Arrange the lines of the listing below as a numbered list, leaving out any blank lines. Begin at the line that contains "Viewport: 652px width, 417px" and stop after the line that contains "tap(1212, 536)".

(INPUT ROWS)

┌──

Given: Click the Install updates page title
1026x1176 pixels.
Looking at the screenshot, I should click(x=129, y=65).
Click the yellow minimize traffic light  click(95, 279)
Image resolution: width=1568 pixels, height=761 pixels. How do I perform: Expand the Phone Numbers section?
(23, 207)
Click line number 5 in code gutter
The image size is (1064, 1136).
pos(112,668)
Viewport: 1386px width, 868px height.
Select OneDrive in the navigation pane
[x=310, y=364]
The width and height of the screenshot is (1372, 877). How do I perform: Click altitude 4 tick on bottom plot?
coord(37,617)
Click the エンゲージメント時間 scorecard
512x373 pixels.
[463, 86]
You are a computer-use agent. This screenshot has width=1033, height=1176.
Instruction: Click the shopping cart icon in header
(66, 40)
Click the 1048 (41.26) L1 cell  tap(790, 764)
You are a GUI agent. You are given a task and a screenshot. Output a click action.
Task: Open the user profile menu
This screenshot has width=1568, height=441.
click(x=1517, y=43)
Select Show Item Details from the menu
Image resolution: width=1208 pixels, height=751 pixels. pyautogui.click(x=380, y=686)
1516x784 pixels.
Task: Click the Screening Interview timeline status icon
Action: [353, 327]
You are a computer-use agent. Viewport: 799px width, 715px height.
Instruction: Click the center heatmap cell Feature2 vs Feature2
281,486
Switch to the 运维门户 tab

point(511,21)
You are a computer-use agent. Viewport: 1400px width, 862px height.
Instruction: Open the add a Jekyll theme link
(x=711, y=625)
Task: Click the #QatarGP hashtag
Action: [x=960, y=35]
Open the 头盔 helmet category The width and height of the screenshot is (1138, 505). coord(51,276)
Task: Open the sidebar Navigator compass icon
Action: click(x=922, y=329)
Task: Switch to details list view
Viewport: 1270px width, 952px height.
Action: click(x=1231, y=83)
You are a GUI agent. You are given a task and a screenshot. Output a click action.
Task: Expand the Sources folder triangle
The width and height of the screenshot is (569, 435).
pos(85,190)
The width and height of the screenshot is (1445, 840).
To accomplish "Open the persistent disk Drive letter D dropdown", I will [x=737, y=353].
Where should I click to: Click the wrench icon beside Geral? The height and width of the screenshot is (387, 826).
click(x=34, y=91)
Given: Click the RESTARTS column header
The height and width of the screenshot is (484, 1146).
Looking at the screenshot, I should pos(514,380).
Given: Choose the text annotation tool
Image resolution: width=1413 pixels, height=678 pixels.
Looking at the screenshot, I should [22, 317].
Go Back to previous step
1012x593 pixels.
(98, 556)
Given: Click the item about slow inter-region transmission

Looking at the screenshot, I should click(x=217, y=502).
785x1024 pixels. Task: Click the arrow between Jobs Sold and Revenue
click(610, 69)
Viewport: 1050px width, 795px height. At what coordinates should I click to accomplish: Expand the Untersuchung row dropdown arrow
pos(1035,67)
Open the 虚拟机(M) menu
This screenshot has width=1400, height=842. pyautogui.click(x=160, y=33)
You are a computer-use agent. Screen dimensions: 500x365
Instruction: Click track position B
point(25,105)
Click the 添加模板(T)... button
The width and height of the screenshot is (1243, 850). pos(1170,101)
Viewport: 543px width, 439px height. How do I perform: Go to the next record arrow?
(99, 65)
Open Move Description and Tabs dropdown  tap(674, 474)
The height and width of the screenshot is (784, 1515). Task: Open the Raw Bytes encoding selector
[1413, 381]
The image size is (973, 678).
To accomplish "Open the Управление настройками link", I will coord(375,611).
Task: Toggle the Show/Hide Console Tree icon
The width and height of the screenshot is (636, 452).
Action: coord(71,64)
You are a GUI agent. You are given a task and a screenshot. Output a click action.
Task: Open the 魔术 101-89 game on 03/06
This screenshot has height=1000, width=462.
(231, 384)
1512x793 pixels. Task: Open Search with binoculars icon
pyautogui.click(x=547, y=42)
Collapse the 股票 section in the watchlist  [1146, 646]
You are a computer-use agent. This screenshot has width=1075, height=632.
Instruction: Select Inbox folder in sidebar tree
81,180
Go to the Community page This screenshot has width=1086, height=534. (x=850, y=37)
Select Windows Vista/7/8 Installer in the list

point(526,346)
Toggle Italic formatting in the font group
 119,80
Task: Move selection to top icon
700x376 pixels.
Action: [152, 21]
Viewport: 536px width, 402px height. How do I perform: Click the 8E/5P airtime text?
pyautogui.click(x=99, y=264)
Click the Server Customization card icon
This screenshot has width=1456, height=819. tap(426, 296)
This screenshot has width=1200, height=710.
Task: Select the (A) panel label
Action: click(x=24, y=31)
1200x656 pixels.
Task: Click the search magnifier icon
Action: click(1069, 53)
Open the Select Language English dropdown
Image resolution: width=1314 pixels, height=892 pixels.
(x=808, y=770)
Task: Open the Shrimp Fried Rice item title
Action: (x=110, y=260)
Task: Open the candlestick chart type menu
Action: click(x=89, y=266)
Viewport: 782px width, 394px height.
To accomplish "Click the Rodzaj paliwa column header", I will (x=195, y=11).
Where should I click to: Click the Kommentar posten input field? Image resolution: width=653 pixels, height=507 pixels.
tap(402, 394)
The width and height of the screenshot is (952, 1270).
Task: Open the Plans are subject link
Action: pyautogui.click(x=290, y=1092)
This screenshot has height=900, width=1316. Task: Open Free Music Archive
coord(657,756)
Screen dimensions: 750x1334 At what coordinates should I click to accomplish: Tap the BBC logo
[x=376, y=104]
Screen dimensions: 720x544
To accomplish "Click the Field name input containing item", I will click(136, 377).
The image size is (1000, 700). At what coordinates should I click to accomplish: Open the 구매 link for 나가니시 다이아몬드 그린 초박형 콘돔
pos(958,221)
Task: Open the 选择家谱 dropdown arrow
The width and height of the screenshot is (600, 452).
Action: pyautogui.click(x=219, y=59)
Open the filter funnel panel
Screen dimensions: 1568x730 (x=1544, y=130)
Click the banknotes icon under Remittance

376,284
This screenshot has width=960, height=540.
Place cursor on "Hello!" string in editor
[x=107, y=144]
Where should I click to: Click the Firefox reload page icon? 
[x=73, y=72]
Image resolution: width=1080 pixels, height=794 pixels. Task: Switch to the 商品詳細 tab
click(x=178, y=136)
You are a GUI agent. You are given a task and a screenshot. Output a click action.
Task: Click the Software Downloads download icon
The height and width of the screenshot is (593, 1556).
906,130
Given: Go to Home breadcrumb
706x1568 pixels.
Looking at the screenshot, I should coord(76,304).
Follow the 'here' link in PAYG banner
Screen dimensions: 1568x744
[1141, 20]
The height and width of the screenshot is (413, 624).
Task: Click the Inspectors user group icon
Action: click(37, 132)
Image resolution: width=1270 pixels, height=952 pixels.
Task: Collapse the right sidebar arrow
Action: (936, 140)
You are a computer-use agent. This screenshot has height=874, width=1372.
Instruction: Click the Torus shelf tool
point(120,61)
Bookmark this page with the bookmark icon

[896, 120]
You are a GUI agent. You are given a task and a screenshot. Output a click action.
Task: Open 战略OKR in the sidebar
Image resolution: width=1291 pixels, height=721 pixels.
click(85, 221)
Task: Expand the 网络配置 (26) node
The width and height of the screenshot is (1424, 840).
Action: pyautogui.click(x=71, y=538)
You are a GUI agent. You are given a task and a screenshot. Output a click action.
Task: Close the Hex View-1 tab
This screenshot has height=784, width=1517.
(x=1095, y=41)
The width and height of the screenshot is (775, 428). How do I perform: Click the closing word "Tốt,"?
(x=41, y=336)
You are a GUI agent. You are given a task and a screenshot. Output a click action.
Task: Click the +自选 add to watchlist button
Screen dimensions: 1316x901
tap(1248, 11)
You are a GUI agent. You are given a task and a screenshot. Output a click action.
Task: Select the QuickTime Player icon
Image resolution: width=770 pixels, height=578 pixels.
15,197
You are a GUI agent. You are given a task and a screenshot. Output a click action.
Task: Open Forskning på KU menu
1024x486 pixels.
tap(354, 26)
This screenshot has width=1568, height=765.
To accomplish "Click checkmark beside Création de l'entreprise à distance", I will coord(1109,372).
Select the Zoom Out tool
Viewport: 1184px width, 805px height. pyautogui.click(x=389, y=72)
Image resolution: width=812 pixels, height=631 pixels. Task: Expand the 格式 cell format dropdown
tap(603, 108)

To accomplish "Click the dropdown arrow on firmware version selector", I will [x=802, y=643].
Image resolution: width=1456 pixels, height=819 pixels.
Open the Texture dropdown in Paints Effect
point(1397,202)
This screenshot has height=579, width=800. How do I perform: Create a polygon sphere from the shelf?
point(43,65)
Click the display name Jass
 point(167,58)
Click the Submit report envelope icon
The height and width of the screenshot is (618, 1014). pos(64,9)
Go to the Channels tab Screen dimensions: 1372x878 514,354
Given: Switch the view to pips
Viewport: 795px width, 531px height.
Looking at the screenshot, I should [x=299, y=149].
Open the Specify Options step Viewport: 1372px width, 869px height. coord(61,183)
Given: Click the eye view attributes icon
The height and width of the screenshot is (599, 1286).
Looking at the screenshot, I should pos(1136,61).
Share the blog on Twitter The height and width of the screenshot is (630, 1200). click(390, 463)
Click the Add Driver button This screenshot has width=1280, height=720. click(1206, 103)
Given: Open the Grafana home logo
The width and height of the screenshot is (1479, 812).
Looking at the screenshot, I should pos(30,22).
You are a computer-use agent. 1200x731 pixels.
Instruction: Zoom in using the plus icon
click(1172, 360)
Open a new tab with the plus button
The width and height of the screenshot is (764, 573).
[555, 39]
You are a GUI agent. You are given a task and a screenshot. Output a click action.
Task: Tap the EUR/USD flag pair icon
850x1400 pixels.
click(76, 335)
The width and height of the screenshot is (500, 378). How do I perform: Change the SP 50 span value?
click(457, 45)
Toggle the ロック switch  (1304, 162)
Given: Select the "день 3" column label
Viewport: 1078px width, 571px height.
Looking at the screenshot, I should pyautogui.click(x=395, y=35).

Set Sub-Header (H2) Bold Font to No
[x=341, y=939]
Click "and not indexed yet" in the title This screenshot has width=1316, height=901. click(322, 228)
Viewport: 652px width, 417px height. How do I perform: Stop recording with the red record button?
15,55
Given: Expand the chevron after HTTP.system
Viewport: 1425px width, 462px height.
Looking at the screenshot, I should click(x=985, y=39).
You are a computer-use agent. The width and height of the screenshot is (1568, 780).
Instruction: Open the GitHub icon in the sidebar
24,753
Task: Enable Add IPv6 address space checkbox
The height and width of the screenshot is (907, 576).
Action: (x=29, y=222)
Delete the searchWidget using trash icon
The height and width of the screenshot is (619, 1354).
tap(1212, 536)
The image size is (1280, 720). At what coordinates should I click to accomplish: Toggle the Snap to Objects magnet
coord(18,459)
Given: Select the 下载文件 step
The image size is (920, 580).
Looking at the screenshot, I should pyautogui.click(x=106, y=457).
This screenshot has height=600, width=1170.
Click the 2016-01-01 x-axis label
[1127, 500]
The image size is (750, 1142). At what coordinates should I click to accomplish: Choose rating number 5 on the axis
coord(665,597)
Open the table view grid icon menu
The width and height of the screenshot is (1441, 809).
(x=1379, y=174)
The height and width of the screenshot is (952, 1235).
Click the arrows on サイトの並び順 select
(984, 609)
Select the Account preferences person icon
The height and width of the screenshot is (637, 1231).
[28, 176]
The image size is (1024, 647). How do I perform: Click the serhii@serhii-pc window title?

└──

(THE REPLY)
1. Viewport: 652px width, 417px height. How do I perform: Stop recording with the red record button?
2. 15,55
3. Given: Expand the chevron after HTTP.system
4. Viewport: 1425px width, 462px height.
5. Looking at the screenshot, I should click(x=985, y=39).
6. You are a computer-use agent. The width and height of the screenshot is (1568, 780).
7. Instruction: Open the GitHub icon in the sidebar
8. 24,753
9. Task: Enable Add IPv6 address space checkbox
10. The height and width of the screenshot is (907, 576).
11. Action: (x=29, y=222)
12. Delete the searchWidget using trash icon
13. The height and width of the screenshot is (619, 1354).
14. tap(1212, 536)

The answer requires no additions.